* SOURCE DOCUMENT:
Friday, June 5, 2015

The Road to Middoni: Misreading 1 Nephi 4 (Part VI)

This section concludes the analysis of Explanation 5.

As Nephi stands over drunken, prostrate Laban, the divine creator communicates with Nephi by means of the Holy Ghost. I will reproduce that exchange here for reference, beginning with Nephi’s discovery of Laban, verses 6-18 of 1 Nephi 4, bolding significant parts of the story which I will discuss further below.


“6. And I was led by the Spirit, not knowing before hand the things which I should do.


7. Nevertheless I went forth, and as I came near unto the house of Laban I beheld a man, and he had fallen to the earth before me, for he was drunken with wine.


8. And when I came to him I found that it was Laban.


9. And I beheld his sword, and I drew it forth from the sheath thereof; and the hilt thereof was of pure gold, and the workmanship thereof was exceedingly fine, and I saw that the blade thereof was of the most precious steel.

* RECORDED INFORMATION:
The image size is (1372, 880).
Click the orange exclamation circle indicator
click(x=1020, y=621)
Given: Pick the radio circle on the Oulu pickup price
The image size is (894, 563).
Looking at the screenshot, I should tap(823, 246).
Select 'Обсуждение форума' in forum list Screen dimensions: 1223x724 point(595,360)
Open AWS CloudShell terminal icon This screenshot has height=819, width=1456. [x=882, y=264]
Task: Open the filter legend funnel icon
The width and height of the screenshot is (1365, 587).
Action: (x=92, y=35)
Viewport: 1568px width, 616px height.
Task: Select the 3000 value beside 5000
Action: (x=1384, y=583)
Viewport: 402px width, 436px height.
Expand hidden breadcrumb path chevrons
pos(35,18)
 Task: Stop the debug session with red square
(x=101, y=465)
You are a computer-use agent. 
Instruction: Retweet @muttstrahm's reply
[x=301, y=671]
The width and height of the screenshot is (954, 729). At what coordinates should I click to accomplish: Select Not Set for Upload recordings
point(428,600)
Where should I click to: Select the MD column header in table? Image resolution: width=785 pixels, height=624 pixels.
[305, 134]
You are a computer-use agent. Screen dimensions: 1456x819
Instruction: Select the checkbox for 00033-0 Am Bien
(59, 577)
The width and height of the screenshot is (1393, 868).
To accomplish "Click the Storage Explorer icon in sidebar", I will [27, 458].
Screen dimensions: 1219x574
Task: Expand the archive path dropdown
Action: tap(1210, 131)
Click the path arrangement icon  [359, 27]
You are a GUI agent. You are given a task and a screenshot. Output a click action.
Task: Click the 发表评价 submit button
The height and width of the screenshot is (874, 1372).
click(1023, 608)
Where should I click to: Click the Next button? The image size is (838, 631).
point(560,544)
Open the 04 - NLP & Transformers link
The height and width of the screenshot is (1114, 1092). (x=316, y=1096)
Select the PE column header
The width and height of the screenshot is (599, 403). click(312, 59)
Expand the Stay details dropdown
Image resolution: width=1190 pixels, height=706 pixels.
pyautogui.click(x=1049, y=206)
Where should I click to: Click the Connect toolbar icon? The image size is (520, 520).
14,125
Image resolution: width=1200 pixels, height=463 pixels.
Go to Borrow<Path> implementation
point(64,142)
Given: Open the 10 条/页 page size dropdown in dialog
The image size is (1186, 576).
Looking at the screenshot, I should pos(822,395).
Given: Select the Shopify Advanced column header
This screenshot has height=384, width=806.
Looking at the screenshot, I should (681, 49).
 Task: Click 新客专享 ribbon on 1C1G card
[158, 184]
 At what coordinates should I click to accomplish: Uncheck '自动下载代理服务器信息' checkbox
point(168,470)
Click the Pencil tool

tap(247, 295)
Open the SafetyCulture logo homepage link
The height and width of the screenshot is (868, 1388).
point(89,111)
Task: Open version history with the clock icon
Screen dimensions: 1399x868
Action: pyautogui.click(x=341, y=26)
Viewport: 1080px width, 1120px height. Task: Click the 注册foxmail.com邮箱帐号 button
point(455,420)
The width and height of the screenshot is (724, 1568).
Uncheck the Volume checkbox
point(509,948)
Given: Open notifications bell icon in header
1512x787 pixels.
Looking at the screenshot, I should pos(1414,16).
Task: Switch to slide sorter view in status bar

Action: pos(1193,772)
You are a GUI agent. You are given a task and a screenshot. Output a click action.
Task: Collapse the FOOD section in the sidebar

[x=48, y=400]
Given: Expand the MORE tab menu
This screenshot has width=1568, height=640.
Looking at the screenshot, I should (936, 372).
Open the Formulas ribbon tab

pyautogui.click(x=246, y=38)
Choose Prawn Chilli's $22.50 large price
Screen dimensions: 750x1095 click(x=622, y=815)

* EXERCISE TASKS:
**A.** Write out the passage of the post on 1 Nephi 4 that begins at the words "7. Nevertheless I" and stops after the words "it was Laban.".
**B.** From the post on 1 Nephi 4, list each feature of Laban's sword that Nephi describes.
**C.** Proceed with the post on 1 Nephi 4 from the point at which it stops.

* REPLIES:
**A.**
7. Nevertheless I went forth, and as I came near unto the house of Laban I beheld a man, and he had fallen to the earth before me, for he was drunken with wine.


8. And when I came to him I found that it was Laban.

**B.**
- The hilt was of pure gold.
- The workmanship was exceedingly fine.
- The blade was of the most precious steel.

**C.**
10. And it came to pass that I was constrained by the Spirit that I should kill Laban; but I said in my heart: Never at any time have I shed the blood of man. And I shrunk and would that I might not slay him.


11. And the Spirit said unto again: Behold the Lord hath delivered him into they hands. Yea, and I also knew that he had sought to take away mine own life; yea, and he would not hearken unto the commandments of the Lord; and he also had taken away our property.


12. And it came to pass that the spirit said unto me again, Slay him, for the Lord hath delivered him into they hands;


13. Behold the Lord slayeth the wicked to bring forth his righteous purposes. It is better that one man should perish than that a nation should dwindle and perish in unbelief.


14. And now, when I, Nephi, had heard these words, I remembered the words of the Lord which he spake unto me in the wilderness, saying that: Inasmuch as thy seed shall keep my commandments, they shall prosper in the land of promise.


15. Yea, and I also thought that they could not keep the commandments of the Lord according to the law of Moses, save they should have the law.


16. And I also knew that the law was engraven upon the plates of brass.


17. And again, I knew that the Lord had delivered Laban into my hands for this cause--that I might obtain the records according to his commandments.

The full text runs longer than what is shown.